基于IEEE802.16系列标准的WiMAX技术加速了宽带无线网络“最后一公里”的部署,可以为DSL或有线宽带接入不能到达地区的用户提供便捷的解决方案,推动了全球宽带无线接入的发展。WiMAX能够提供高速的数据业务,并且具有频谱资源利用率高,覆盖范围大等特点。
下一代移动通信系统支持用户100Mbit/s~1Gbit/s的传输速率,如此高的速率对现有的蜂窝网络结构提出了许多现实的挑战。由于频率资源的紧张,大部分无线系统都将在大于2GHz频段上应用,如此高频段无线电信号的衰减比现有的1~2GHz频段要严重的多,小区边缘用户的服务质量就得不到保证。如果继续采取现有的网络结构将无法适应未来无线应用的要求,而Ad-hoc网络则是一种利用多个中间节点多跳转发将报文信息从源节点传递到目的节点实现节点之间通信的网络。移动多跳中继(Mobile Multihop Relay, MMR)网络综合了蜂窝网络和Ad-hoc网络的优点,通过负载均衡,路径分集等优势提高网络的抗干扰性,增强网络的稳健性。
IEEE802.16中继任务工作组将中继站的思想引入了IEEE802.16体系并形成了新的标准IEEE802.16j。IEEE802.16j并不是要建立一种包含多跳能力的mesh网络,而是对支持单跳的802.16d/e标准的扩展和补充使其拥有多跳通信的能力。通过在基站信号弱的地区布建成本相对低的中继站RS作为网络拓展负责将无线信号作一次或者多次转发,也就是说,无线信号要经过“多跳”才能到达终端。RS的引入可以扩大网络覆盖范围,提高数据吞吐量以及降低网络运营的成本等。
在移动通信系统中,切换是系统必不可少的过程,用户在蜂窝覆盖区内移动时其正在进行的呼叫有可能从一个小区覆盖区转移到另一个小区覆盖区,切换必须快而有效,否则将会影响用户在小区边界处的体验,而且还可能会对网络造成一定的负荷,降低系统的总体质量。在IEEE802.16j下的移动台MS可供选择的切换途径增多,既可以选择切换至某一中继站RS,或者切换至某一基站BS。在RS覆盖范围内,由于MS的移动性以及RS较小的覆盖范围,MS的切换更加频繁,切换控制更加复杂。

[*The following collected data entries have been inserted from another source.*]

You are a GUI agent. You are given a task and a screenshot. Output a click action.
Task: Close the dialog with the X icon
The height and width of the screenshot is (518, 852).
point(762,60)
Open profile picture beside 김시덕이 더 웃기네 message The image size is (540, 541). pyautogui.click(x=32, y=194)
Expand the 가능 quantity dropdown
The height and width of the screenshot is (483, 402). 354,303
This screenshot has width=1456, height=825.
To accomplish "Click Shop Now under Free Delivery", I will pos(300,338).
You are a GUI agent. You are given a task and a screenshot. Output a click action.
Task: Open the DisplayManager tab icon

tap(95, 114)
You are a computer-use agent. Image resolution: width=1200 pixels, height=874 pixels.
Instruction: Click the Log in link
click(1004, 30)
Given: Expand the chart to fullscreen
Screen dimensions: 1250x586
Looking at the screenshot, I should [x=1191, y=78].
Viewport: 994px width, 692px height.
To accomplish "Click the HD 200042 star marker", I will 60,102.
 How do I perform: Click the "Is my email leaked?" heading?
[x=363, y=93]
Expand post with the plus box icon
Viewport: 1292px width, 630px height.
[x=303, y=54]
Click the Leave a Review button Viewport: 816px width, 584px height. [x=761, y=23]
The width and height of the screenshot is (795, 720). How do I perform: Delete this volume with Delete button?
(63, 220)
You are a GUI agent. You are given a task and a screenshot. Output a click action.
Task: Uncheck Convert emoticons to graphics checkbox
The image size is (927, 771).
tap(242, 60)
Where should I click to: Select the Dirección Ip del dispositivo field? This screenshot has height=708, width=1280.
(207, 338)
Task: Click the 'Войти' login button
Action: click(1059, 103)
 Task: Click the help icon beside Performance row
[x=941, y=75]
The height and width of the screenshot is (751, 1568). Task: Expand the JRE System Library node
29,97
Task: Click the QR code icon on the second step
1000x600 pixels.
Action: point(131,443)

本文研究了在MMR网络中几种中继站的选择算法,并针对MMR网络提出一种基于路径损耗和SINR的改进最优中继选择算法与现有算法进行比较,仿真结果表明了在有效降低系统中断概率和提高网络的稳健性等方面所提方案的优越性;在某些情况下,由于资源调度或者是中继的负载均衡等原因可能无法得到最优中继的服务,在这种情况下就应该寻找次优中继或者第N个最优中继,通过对非最优中继选择策略下的系统中断性能以及误码率的分析研究了系统的分集级数与中继数目以及非最优中继N之间的关系。最后提出了在移动多跳中继网络中,通过考虑网络服务不同QoS需求的服务类型对切换门限值和迟滞电平的调整可以对移动台MS在多跳中继网络切换的执行进行干预,控制切换的层次和水平,有效降低不必要的切换次数,降低切换过程的“乒乓”效应,大大降低切换过于频繁引起的服务中断,保证了提供服务的连续性,提高了切换效率。
The rapid development of wireless broadband access driving force is the needs of users'broadband services. In recent years, various wireless broadband access technologies (Wi-Fi, WiMAX, Bluetooth,3G) enable people to shake off the shackles of telephone lines, and gradually from fixed to mobile. Broadband wireless access technology, with its low cost, without geographical constraints, support for user mobility and other advantages, which will become the important means of "last mile" access issues in communication and information technology is the fastest growing areas of the technologies.
WiMAX broadband wireless network technology based on IEEE802.16 series of standards accelerates the "last mile" deployment for DSL or cable access inaccessible areas to provide convenient solutions which promotes the global broadband wireless access development. WiMAX can provide high-speed data services and high resource utilization in the spectrum, a large coverage area and so on.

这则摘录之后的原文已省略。